JUDGMENT AFFIRMED, WITH COSTS.
 
Dissenting Opinion follows:
 IN THE COURT OF APPEALS OF
MARYLAND
No. 39
September Term, 2002
ROBERT RYON DUVALL, et al.
v.
JAMES CALVERT MCGEE, et al.
Bell, C.J.
Eldridge
Raker
Wilner
Cathell
Harrell
Battaglia,
JJ.
Dissenting Opinion by Battaglia, J.
Filed:    June 16, 2003
Battaglia, J. Dissenting.
I respectfully dissent.
Katherine Ryon was beaten to death during the course of a robbery that occurred in
her home.  After James Calvert McGee was convicted of felony-murder for his participation
in the robbery and murder of Ms. Ryon, a money judgment was entered against him pursuant
to a settlement agreement, in which McGee compromised civil claims brought against him
by Robert Duvall, the Personal Representative of the Estate of Ms. Ryon.  The majority today
concludes that Ms. Ryon’s estate cannot enforce its judgment against McGee’s interest in an
$877,000.00 spendthrift trust established for him by his deceased mother.  The majority
acknowledges that claimants seeking alimony, child support, and unpaid taxes may attach a
beneficiary’s interest in a spendthrift trust, but concludes that the victim of a violent tort may
not, reasoning that such a victim is only “a mere judgment creditor.”  For the reasons
expressed herein, I respectfully disagree.
A spendthrift trust is a trust that restrains the voluntary or involuntary transfer of a
beneficiary’s interest in the trust.  See Restatement (Second) of Trusts § 152(2)(1959).  As
the majority points out, this Court first acknowledged the validity of spendthrift trusts in
Smith v. Towers, 69 Md. 77, 14 A. 497 (1888).  In that case, our predecessors recognized that
although “the right to sell and dispose of property . . . is a necessary incident . . . to the
absolute ownership of . . . property,” the “law does not . . . forbid all and any restraints on the
right to dispose of [trust property].”  Id. at 87-88, 14 A. at 498-99.  The law forbids, “only
such restraints as may be deemed against the best interests of the community.”  Id. at 88, 14
A. at 499.  “The donor or devisor” of trust, the Smith court stated, is “the absolute owner of
the property” and “has the right to prescribe the terms on which his bounty shall be enjoyed,
1 Fourth Edition, § 157.5, p. 220.

*Data shown*.
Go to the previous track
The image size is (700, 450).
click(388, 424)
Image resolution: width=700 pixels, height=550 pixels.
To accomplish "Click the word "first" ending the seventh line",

*Required work*.
1. Based on the Duvall v. McGee dissent, decide whether each statement agrees with the text. Answer yes or no for each, and quote the deciding words exactly.
(a) McGee was convicted of felony-murder.
(b) McGee's father established the spendthrift trust for him.
(c) The majority holds that claimants seeking alimony cannot attach a beneficiary's interest in a spendthrift trust.
2. Pick up the Duvall v. McGee dissent where it stops, and continue it in the same voice.

*Results for each task*.
1.
(a) Yes: "After James Calvert McGee was convicted of felony-murder"
(b) No: "$877,000.00 spendthrift trust established for him by his deceased mother"
(c) No: "The majority acknowledges that claimants seeking alimony, child support, and unpaid taxes may attach a beneficiary’s interest in a spendthrift trust"

2.
-2-
unless such terms be repugnant to the law.”  Id. at 88-89, 14 A. at 499.  The Smith court
reasoned that the gift of an equitable right to the exclusion of creditors is not “repugnant to
the law” because “[a]ll deeds and wills and other instruments by which such trusts are
created, are required by law to be recorded in the public offices, and creditors have notice of
the terms and conditions on which the beneficiary is entitled to the income of the property.”
Id.  Thus, if creditors choose to extend credit to such debtors, “they do so with their eyes
open.”  Id.  
Ms. Ryon, of course, did not have the luxury of assessing the extent and character of
McGee’s financial resources before he robbed her and she died.  For this reason, most legal
scholars agree that tort creditors should not be precluded from recovering against a
tortfeasor’s interest in a spendthrift trust.  According to Scott on Trusts,
A man who is about to be knocked down by an automobile has no opportunity
to investigate the credit of the driver of the automobile and has no opportunity
to avoid being injured no matter what the resources of the driver may be . . .
. [T]here seems to be something rather shocking in the notion that a man
should be allowed to continue in the enjoyment of property without satisfying
the claims of persons whom he has injured.  It may well be held that it is
against public policy to permit the beneficiary of a spendthrift trust to enjoy an
income under the trust without discharging his tort liabilities to others.1 
2 Second Edition, Rev’d, § 224, p. 479.
-3-
Similarly, and significantly, in Bogert on Trusts and Trustees, it is emphasized that, “the
validity of spendthrift trusts . . . does not apply” and that the beneficiary should not,
therefore, “be permitted to circumvent the case and statute law as to liability for wrongs by
taking advantage of the spendthrift clause.”2
The majority concedes that tort creditors do not have the benefit of notice, which, as
was discussed in Smith, supra, is a primary purpose for not allowing the invasion of
spendthrift trusts.  Despite this, the majority concludes that Ms. Ryon’s estate cannot reach
the corpus of the spendthrift trust because its claim is nothing other “than a debt” and that
“its exemption from the bar of a spendthrift trust” is not “a matter of public policy.”  The
majority, in my opinion, is wrong.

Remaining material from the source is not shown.